#### Requirement
Pull every line of text from the entries below and reproduce it verbatim, leaving the pictures out of your answer.

#### Task material
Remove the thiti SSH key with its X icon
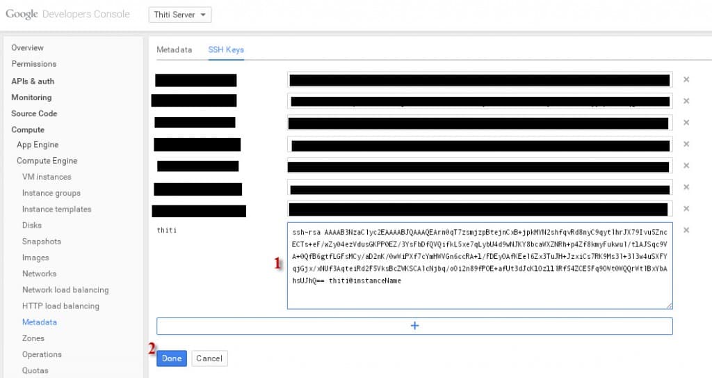 686,230
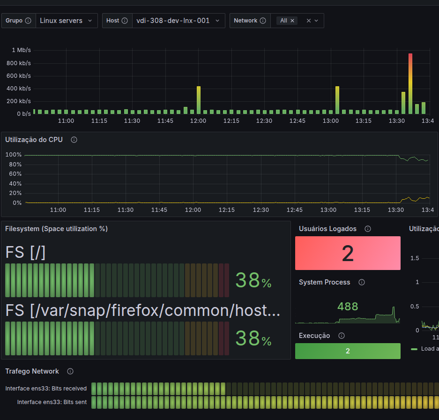439x420 pixels.
Task: Open the Linux servers group dropdown
Action: pyautogui.click(x=67, y=21)
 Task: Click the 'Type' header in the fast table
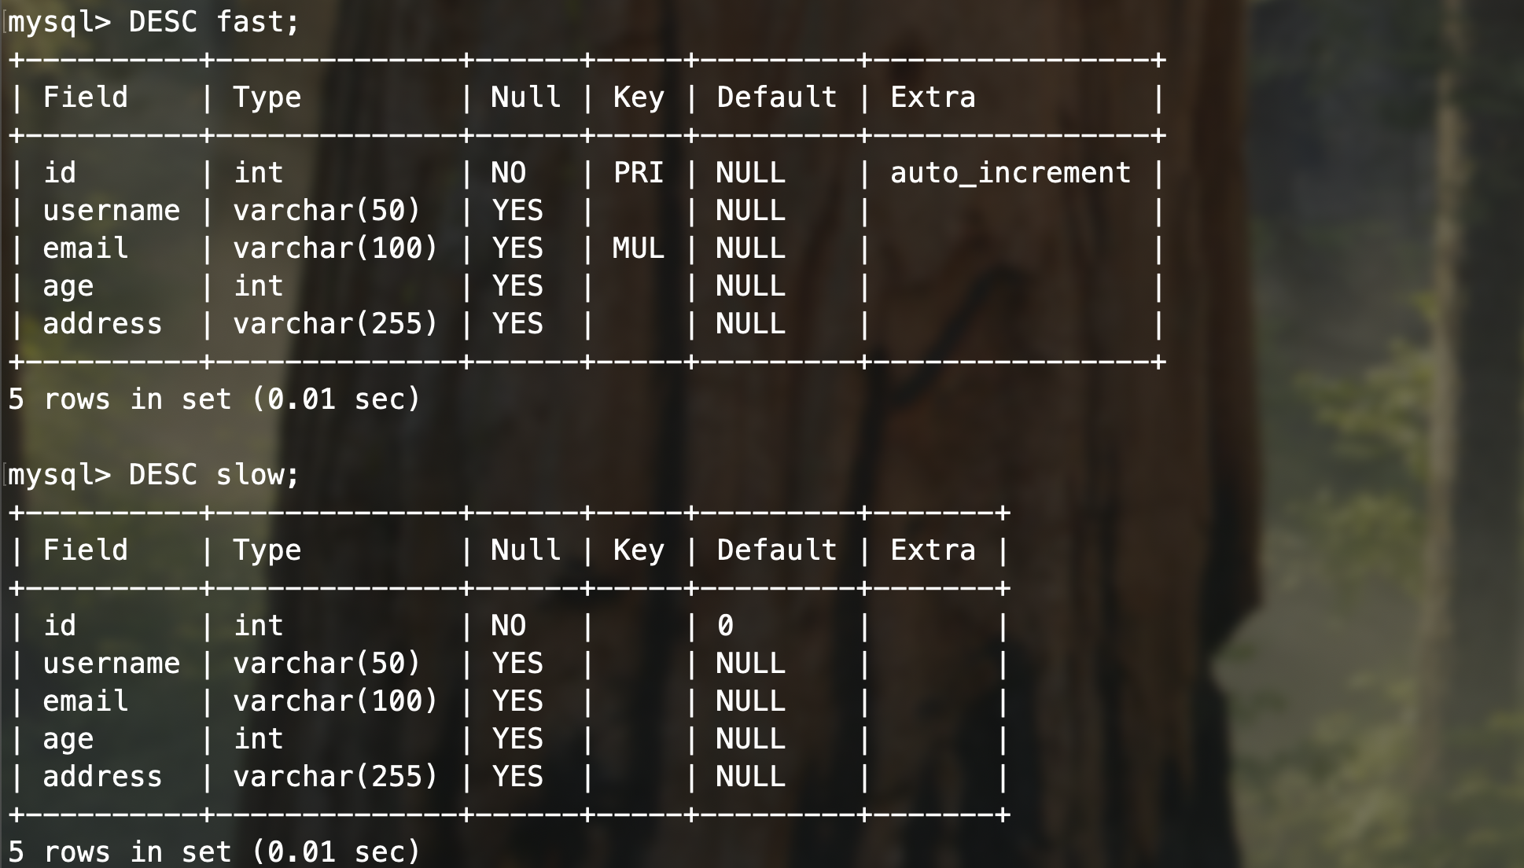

#### Result of this exercise
Remove the thiti SSH key with its X icon
 686,230
439x420 pixels.
Task: Open the Linux servers group dropdown
Action: pyautogui.click(x=67, y=21)
 Task: Click the 'Type' header in the fast table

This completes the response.